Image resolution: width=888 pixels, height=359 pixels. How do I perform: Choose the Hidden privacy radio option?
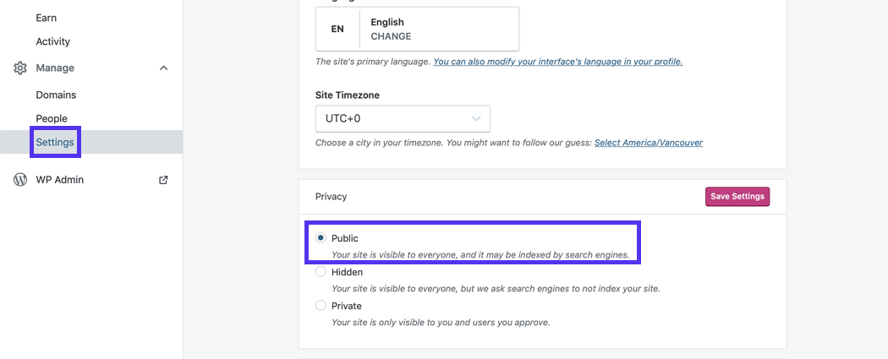click(321, 272)
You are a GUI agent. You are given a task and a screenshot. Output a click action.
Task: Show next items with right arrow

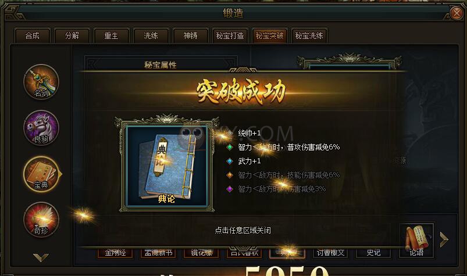pos(444,239)
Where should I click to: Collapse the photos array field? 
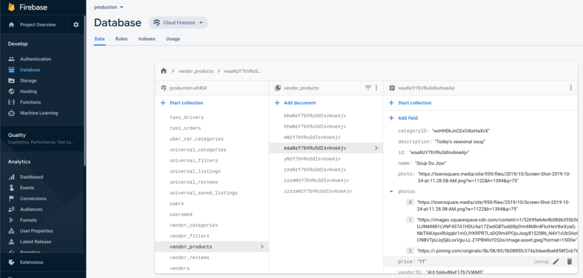click(391, 191)
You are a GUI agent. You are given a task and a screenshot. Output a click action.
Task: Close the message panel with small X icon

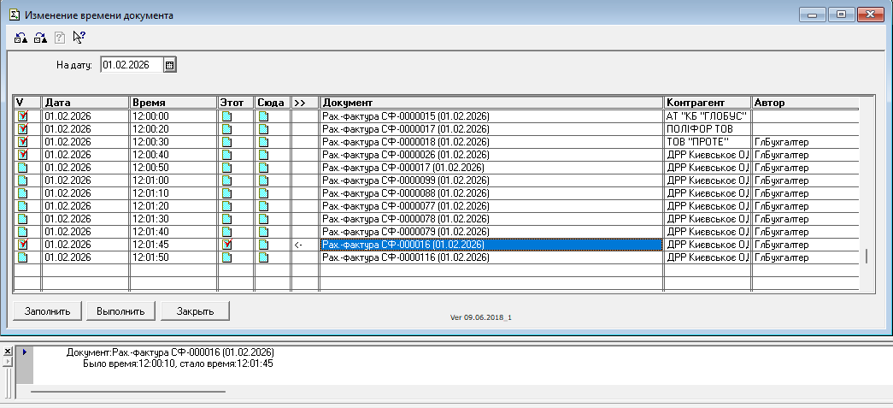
======
Line by line, transcribe the records exactly, omitting the images.

### RESPONSE TO THE TASK
Image resolution: width=888 pixels, height=359 pixels. How do I perform: Choose the Hidden privacy radio option?
click(321, 272)
You are a GUI agent. You are given a task and a screenshot. Output a click action.
Task: Show next items with right arrow

pos(444,239)
Where should I click to: Collapse the photos array field? 
click(391, 191)
You are a GUI agent. You are given a task and a screenshot. Output a click action.
Task: Close the message panel with small X icon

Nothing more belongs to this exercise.